(Entries for finding text and elements)
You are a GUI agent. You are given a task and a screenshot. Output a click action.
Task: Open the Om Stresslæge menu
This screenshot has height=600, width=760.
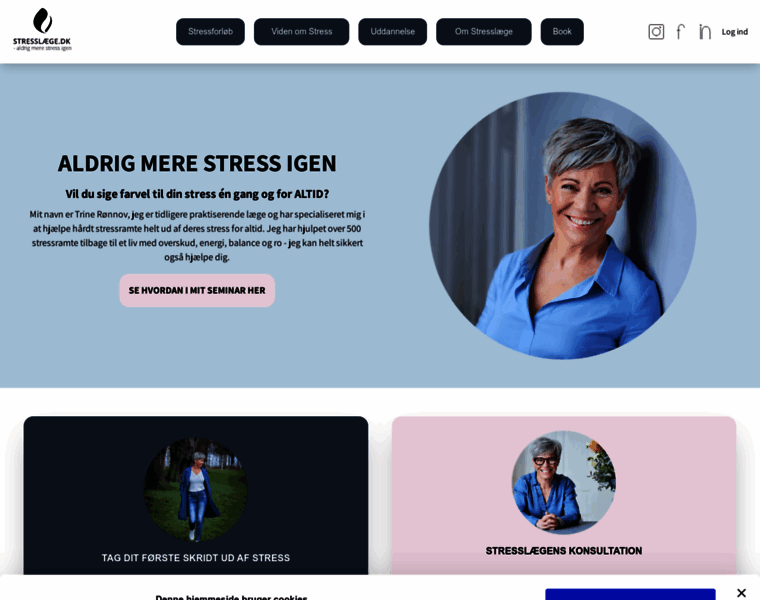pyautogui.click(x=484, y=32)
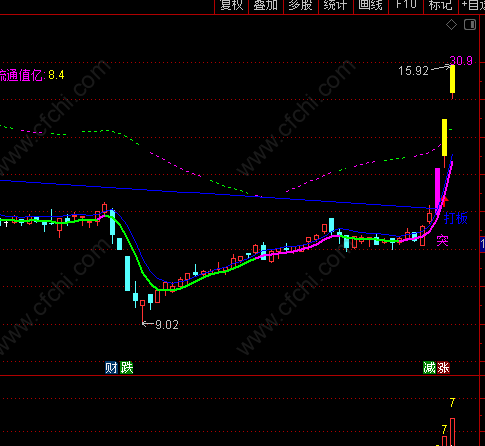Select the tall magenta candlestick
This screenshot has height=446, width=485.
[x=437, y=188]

What is asked: Quote all of the lines above word for word, omitting the pictures.

Expected output:
You are a GUI agent. You are given a task and a screenshot. Output a click action.
Task: Open the Om Stresslæge menu
This screenshot has height=600, width=760.
pyautogui.click(x=484, y=32)
Select the tall magenta candlestick
This screenshot has height=446, width=485.
[x=437, y=188]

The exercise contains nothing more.